I tried to find a specification for the test method that NXP used for
this parameter but I was unsuccessful.

Joe

--- In l..., "kjoehass" wrote:
> --- In l..., Jan Waclawek konfera@ wrote:
> > However, the datasheet claims a hysteresis of Vhys(min)=0.4V, which
> > I don't see to happen (I tried two pins on the LPC1768, P0.25 and
> > P1.22).
>
> I teach a class on microcontroller systems and during one of the lab
> sessions the students measured the DC parameters of one of the IO pins
> of an LPC1343. We were able to verify all of the parameters except the
> hysteresis voltage, which was typically about half of the data sheet
> value. We measured VIH and VIL both with and without hysteresis
enabled and there is definitely some additional hysteresis, just not as
much as
> we expected.
>
> I tried to find a specification for the test method that NXP used for
> this parameter but I was unsuccessful.
>
> Joe
>
This is definitely puzzling as are the voltages we measured.

NXP, if you are monitoring, could you try to explain these anomalies to
us?

Larry
Joe,

Thank you for your comment.
> I teach a class on microcontroller systems and during one of the lab
> sessions the students measured the DC parameters of one of the IO pins
> of an LPC1343.

Didn't you by chance measure also the load characteristics of the pin set to input with pullup? The LPC13xx datasheet appears to have the same graph in this regard than the LPC17xx datasheet, but according to our measurements the real voltages are around 1V lower.

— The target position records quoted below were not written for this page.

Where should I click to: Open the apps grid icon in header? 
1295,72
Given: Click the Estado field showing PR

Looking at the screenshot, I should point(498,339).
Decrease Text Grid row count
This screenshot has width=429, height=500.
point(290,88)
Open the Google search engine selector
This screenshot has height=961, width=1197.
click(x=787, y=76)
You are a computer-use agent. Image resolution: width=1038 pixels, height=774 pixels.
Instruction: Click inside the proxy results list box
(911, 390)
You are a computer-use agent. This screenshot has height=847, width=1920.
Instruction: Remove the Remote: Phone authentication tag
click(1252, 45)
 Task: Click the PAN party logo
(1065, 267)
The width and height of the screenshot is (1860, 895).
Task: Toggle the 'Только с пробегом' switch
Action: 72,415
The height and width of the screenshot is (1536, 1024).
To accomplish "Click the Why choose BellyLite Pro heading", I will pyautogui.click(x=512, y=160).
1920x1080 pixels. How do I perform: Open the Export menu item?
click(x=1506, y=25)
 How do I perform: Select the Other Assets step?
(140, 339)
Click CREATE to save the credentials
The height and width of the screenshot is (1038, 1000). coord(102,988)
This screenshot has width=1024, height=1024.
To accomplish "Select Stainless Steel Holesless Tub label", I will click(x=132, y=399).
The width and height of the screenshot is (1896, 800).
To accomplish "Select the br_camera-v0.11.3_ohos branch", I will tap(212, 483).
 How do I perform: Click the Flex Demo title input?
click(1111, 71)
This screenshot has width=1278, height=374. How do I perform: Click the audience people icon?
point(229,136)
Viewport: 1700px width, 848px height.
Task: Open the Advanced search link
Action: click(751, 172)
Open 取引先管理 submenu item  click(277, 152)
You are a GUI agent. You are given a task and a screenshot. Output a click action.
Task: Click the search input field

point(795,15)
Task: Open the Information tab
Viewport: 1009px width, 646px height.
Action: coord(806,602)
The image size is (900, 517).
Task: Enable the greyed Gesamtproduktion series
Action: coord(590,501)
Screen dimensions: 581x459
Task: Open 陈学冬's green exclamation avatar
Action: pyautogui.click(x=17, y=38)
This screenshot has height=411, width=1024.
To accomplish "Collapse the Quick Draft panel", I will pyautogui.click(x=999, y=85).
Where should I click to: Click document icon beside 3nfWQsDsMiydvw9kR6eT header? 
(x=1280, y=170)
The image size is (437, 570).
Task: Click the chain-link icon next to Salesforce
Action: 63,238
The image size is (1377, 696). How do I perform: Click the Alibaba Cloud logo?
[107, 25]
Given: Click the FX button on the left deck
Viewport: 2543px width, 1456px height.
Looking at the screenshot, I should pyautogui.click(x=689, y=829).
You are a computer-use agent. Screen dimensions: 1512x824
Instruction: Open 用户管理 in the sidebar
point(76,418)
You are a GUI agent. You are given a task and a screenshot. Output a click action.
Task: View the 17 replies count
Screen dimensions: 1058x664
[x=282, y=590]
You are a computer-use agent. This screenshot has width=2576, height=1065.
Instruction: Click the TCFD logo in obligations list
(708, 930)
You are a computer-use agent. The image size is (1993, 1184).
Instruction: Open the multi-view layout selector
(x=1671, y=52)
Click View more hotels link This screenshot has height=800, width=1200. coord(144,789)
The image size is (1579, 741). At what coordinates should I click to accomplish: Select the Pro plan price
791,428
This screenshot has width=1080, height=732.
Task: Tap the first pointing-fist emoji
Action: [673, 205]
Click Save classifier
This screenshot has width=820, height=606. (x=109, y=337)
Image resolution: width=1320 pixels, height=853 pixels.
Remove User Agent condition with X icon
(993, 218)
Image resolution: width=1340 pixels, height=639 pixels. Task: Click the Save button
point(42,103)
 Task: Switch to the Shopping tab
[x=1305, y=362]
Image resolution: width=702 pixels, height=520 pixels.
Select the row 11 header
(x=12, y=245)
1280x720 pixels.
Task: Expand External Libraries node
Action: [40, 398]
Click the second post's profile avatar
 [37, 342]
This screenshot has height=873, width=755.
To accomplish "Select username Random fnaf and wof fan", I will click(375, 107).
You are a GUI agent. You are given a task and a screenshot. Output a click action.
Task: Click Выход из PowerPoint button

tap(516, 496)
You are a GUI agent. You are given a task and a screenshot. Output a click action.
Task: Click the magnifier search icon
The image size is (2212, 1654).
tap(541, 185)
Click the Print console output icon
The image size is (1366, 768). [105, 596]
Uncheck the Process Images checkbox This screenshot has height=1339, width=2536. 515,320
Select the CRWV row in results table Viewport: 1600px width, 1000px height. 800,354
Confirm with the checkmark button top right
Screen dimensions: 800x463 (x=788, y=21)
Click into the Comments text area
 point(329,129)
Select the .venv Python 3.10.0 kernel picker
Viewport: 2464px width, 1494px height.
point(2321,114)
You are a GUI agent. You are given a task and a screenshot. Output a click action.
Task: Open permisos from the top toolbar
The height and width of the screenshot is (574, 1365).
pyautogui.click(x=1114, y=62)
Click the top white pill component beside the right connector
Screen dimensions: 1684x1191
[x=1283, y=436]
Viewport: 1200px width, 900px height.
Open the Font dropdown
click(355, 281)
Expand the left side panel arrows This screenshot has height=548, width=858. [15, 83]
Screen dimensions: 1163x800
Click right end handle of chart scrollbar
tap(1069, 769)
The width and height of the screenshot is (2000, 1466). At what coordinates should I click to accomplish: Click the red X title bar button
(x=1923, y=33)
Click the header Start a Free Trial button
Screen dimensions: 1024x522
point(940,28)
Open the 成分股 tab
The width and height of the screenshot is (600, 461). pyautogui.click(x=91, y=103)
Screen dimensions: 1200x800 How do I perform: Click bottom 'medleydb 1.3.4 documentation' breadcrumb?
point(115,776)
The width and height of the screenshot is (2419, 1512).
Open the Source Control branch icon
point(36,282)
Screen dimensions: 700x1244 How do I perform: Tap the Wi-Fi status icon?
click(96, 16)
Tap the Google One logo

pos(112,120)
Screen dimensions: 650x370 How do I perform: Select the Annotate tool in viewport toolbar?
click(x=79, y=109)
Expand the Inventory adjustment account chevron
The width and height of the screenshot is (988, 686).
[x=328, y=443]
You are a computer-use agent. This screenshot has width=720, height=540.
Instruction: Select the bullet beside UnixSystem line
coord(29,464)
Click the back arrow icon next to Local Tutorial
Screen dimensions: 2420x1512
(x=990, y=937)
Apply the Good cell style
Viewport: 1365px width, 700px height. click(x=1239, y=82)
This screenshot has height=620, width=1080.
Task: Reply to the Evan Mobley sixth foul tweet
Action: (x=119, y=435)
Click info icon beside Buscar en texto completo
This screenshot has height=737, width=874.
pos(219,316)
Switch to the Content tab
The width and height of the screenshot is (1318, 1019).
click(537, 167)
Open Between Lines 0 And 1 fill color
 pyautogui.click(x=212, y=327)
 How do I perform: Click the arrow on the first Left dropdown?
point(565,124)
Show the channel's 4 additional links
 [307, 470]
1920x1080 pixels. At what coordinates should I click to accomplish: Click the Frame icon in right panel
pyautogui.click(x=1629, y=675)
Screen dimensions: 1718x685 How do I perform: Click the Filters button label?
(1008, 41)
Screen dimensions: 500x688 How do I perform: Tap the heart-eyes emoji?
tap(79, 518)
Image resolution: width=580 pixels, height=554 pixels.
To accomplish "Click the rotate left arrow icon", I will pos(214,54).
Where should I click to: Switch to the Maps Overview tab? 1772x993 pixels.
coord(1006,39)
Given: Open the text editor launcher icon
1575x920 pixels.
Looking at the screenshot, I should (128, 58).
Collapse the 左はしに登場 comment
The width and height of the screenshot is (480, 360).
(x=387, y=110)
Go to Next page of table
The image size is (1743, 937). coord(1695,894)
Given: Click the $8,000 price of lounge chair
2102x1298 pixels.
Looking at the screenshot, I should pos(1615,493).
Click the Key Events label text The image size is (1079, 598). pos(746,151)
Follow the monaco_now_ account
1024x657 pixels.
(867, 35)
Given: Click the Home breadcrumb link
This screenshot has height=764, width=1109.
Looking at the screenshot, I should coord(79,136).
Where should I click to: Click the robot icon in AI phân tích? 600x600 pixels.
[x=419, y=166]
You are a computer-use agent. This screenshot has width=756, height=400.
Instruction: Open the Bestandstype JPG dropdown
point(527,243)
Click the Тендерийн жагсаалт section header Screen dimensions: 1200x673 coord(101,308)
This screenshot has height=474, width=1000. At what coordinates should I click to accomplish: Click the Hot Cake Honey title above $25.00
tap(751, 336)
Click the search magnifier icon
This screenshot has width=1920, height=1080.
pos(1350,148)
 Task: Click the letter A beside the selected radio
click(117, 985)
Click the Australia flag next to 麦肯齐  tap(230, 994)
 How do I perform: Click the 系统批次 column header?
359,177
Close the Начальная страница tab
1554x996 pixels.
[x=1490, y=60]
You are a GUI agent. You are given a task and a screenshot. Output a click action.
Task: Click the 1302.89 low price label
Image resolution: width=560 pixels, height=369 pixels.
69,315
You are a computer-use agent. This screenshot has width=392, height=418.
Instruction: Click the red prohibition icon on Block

> We were able to verify all of the parameters except the
> hysteresis voltage, which was typically about half of the data sheet
> value. We measured VIH and VIL both with and without hysteresis enabled and there is definitely some additional hysteresis, just not as much as
> we expected.

I have not seen even the 0.2V hysteresis, which would be half of the datasheet value (which is specified as "min"). Although the LPC17xx, contrary to the LPC13xx, can't have the hysteresis switched off, I wonder whether there couldn't be an undocumented register controlling the hysteresis, set to "off" by default after reset; or is this simply just a design error.
> I tried to find a specification for the test method that NXP used for
> this parameter but I was unsuccessful.
I too would like to hear NXP to comment in a professional way on these findings. I was never very confident in these hastily concocted new chips, but after issues like these surface, I become increasingly more hesitant to recommend and use them for our new designs. I'd hate to come across some show-stopping error after having spent considerable time with development; mysterious intermittents due to chips not working as promised in the (also not very carefully prepared) datasheets would be even more detrimental.